▶ **Description of the task**
For each statement, say yes or no to whether the article on Spencer Cox below supports it, and quote the words from the article that decide it. (a) The Pulse Night Club shooting killed 49 people. (b) Cox was Utah's governor when he spoke about the Pulse shooting. (c) Cox gave an interview for this story.

▶ **Extract provided**
□ □ □ □ □ □ □

Spencer Cox first rose to the national scene in the wake of a shooting that shook the nation — a massacre at the Pulse Night Club, a gay bar in Orlando, Florida, that claimed 49 lives. At the time, in 2016, it was the worst mass shooting in the nation’s history.
Then Utah’s lieutenant governor, Cox won praise from pundits and politicos for his raw, compassionate words, confessing his regret over his mistreatment of gay classmates as a young high school student.
“I am speaking now to the straight community,” Cox said at the time. “How did you feel when you heard that 49 people had been gunned down by a self-proclaimed terrorist? That’s the easy question. Here is the hard one: Did that feeling change when you found out the shooting was at a gay bar at 2 a.m. in the morning? If that feeling changed, then we are doing something wrong.”
Now, nine years later, the second-term governor has found himself again on the national stage in the aftermath of more gun violence — a shooting that left prominent conservative activist and provocateur Charlie Kirk dead, cut down during an appearance at Orem’s Utah Valley University.
And Cox has used the platform to sound an alarm about corrosive political discourse and the dangerous path the nation is traveling.
“Every one of us has to make a decision. Are we going to hate our neighbor? Are we going to hate the other side? Are we going to return violence with violence?” Cox asked during an appearance on ABC News’ “This Week,” “or are we going to find a different path?”
He blamed social media companies and “conflict entrepreneurs” whose algorithms, he said, addict users and fuel more outrage.
“Can we put that aside?” he asked. “Can we go and serve our fellow human beings? Can we do some good in our neighborhood? Can we hug a family member? Can we talk to a neighbor that we disagree with? That’s up to us. And that’s the only way out of this. There’s nothing else we can do to solve this dark chapter in our history.”
Cox’s office did not make the governor available for an interview for this story.
‘I know this guy is a Republican’
For Utahns familiar with Cox’s “Disagree Better” mantra, or even his “you hate that I don’t hate enough” speech to the Utah GOP, the rhetoric isn’t new. But for the national audience, unaware of Cox’s approach, it was a distinctly different tone than that coming from his fellow Republicans in the White House and President Donald Trump.

□ □ □ □ □ □ □

▶ **Study material**
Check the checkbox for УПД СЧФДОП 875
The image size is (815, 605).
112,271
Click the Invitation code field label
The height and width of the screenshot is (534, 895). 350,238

□ □ □ □ □ □ □

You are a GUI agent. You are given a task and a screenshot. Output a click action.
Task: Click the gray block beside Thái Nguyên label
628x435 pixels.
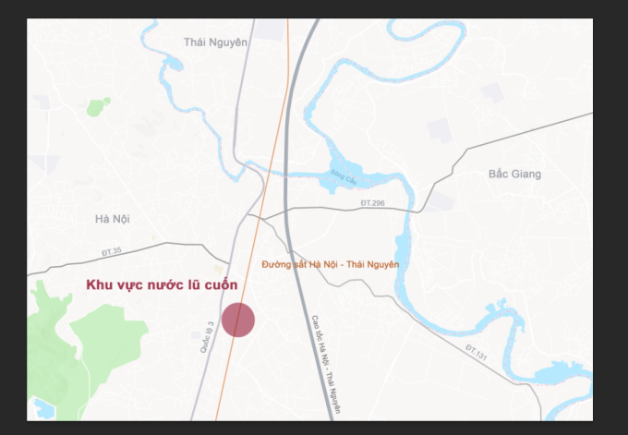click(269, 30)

□ □ □ □ □ □ □

▶ **Response to the task**
(a) Yes: "that claimed 49 lives"
(b) No: "Then Utah’s lieutenant governor"
(c) No: "Cox’s office did not make the governor available for an interview for this story."